"We've got 37 million people who wake up every day in poverty...this is not okay, not in the richest country on the planet." Every day a variation of this quote comes from Bernie Sanders' upstart presidential campaign. The trouble is, Bernie Sanders didn't say it. John Edwards did -- in his failed 2008 presidential bid.
And there are some important lessons for the Sanders Campaign to heed from that race -- or they may face the same quick campaign demise. In 2008, John Edwards staked nearly his entire campaign narrative on ending poverty in America in 30 years. From launching his campaign in the impoverished Upper Ninth Ward in New Orleans to stumping for votes along a dirt road in the heart of South Carolina's Low Country, John Edwards became synonymous with this one issue.

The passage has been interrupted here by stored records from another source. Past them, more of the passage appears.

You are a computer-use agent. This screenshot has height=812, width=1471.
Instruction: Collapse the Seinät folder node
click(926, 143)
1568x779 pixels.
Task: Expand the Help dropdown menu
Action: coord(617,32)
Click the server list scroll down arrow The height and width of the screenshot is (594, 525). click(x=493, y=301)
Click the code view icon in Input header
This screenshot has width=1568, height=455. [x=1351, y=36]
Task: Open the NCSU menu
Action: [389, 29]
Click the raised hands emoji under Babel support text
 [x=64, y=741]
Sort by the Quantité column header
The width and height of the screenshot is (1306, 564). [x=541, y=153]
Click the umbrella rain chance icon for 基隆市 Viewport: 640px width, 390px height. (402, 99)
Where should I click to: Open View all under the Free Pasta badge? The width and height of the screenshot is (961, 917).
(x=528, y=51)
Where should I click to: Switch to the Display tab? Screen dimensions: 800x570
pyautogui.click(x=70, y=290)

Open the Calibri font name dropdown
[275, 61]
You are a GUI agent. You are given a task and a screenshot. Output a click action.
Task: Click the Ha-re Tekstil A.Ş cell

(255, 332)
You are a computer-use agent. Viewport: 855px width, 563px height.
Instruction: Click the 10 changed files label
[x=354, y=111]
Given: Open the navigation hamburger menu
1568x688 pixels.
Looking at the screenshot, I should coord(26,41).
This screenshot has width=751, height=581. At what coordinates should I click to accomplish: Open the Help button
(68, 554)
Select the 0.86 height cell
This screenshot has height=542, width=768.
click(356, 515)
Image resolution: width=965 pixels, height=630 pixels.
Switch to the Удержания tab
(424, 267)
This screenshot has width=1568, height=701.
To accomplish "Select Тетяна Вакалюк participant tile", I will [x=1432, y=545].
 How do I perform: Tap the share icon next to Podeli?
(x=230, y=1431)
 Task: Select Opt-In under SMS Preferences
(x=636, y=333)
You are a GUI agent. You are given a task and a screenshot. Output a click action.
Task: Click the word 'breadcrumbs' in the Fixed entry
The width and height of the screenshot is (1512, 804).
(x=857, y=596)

And that, in many ways, was the problem. One issue, no matter how important -- and there is no doubt that poverty is an oft-discussed but under addressed issue in America, rarely wins elections.
Yet Bernie Sanders still focuses his campaign primarily on the same issue -- about the have and have not divide in America. Now, he gives it different titles and angles: "income and wealth inequality" -- the "billionaire class" and "economic oligarchy." But ultimately, it's still about one thing.
At least, that's how the narrative is playing out. And to win the presidency, you have to be able to expand the narrative beyond being a one trick pony -- even if that is simply a perception of the electorate and not the reality of your candidacy. This perception, regardless of how unfair, can be costly to a campaign's success.
Now, to be fair to the Sanders Campaign, his issues page speaks about racial inequality, veterans issues, LGBT equality and even the Iran deal. But John Edwards had position papers ranging from global warming to health care to foreign policy -- and no one can recite them now.
What was the result?
After a second place showing in the Iowa Caucuses, Edwards didn't finish closer than a distant third in the next five contests -- withdrawing about a month after Iowa. Having a narrow campaign narrative didn't bode well for the Edwards team.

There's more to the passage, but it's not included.